*TRAVAIL À FAIRE*:
1. Les affirmations suivantes concordent-elles avec le texte sur le documentaire L’Envers d’une histoire ? Répondez à chacune par oui ou par non en citant à l’identique les mots du texte qui tranchent : (a) le documentaire dure 1h40 ; (b) la porte de l’appartement est scellée depuis quelques mois ; (c) la famille de la cinéaste était jadis suspectée d’être communiste.
2. Donnez la suite du texte sur le documentaire L’Envers d’une histoire, en partant de sa dernière phrase.

*TEXTE CITÉ*:
---+---
Une porte condamnée dans un appartement de Belgrade révèle l’histoire d’une famille et d’un pays dans la tourmente. Tandis que la réalisatrice entame une conversation avec sa mère, le portrait intime cède la place à son parcours de révolutionnaire, à son combat contre les fantômes qui hantent la Serbie, dix ans après la révolution démocratique et la chute de Slobodan Milošević.
L’Envers d’une histoire
Serbie, 2018
De Mila Turajlic
Durée : 1h40
Sortie : 24/10/2018
Note :
DE L’AUTRE CÔTÉ DE LA PORTE
L’Envers d’une histoire s’ouvre sur une porte scellée depuis des décennies. Quels mystères se cachent donc derrière cette porte ? Il n’est pourtant guère question de secrets ou de suspens dans le documentaire de la Serbe Mila Turajlić (lire notre entretien), et l’analogie semble limpide pour tout le monde : « Tout Belgrade ressemble à un appartement divisé ». Tout Belgrade, mais aussi toute la Yougoslavie. La famille de la cinéaste, jadis suspectée d’être anti-communiste, a vu son appartement partagé et découpé – cela constitue le point de départ d’un récit familial intime mais aussi du passionnant récit d’un pays entier.
---+---
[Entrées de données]
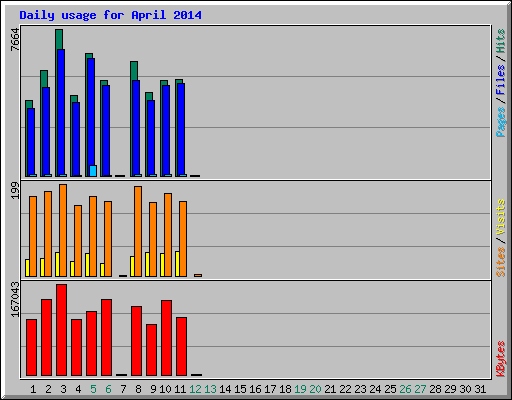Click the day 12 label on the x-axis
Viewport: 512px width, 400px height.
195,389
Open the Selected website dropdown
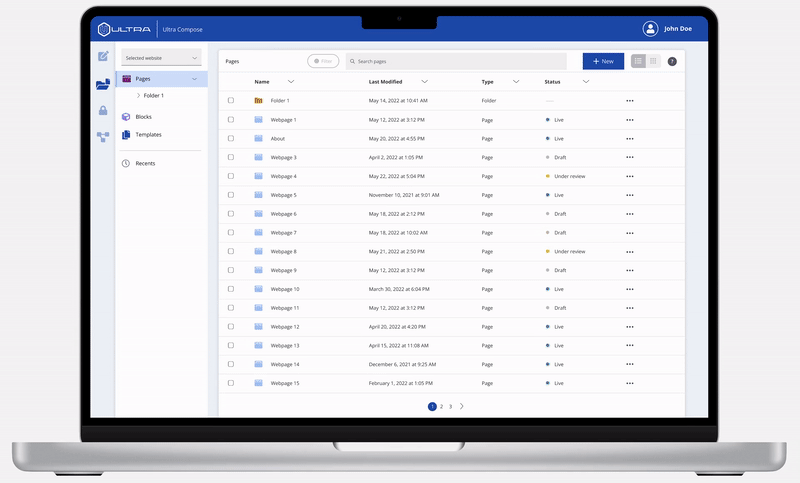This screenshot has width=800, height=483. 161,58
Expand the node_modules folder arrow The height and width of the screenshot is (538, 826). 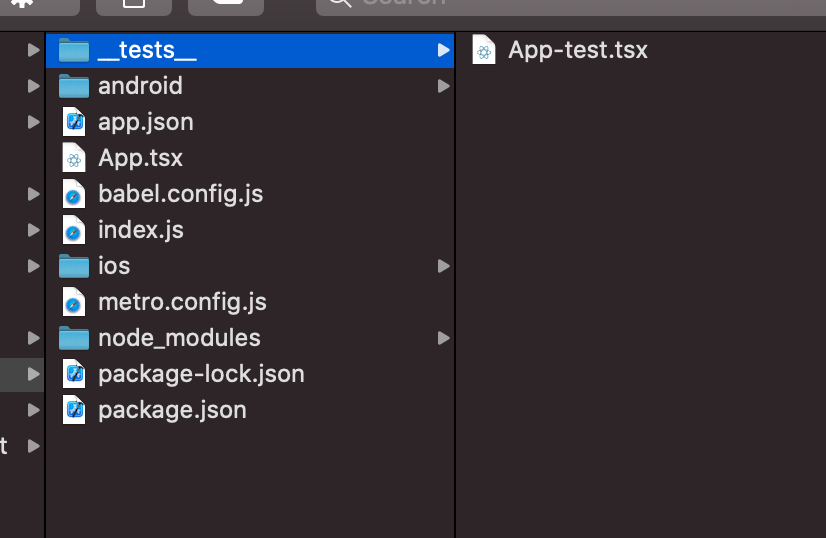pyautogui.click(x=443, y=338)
---+---
*RÉPONSES RÉDIGÉES*:
1.
(a) Oui : « Durée : 1h40 ».
(b) Non : « une porte scellée depuis des décennies ».
(c) Non : « jadis suspectée d’être anti-communiste ».

2.
Mila Turajlić interroge sa mère, Srbijanka Turajlić, militante politique qui toute sa vie s’est battue pour ses opinions, de 68 où l’on pensait changer le monde aux intimidations fascistes d’aujourd’hui. Srbijanka Turajlić est une mine de savoir dans ce pays qu’on juge comme « pas normal », elle qui assiste consternée au spectacle des foules qui acclament les tanks. Au-delà du documentaire-vérité, Turajlić (mère) constitue une figure bigger than life, ultra-charismatique et aux contradictions remarquables : une battante acharnée qui a pourtant la conviction que toutes les révolutions échouent.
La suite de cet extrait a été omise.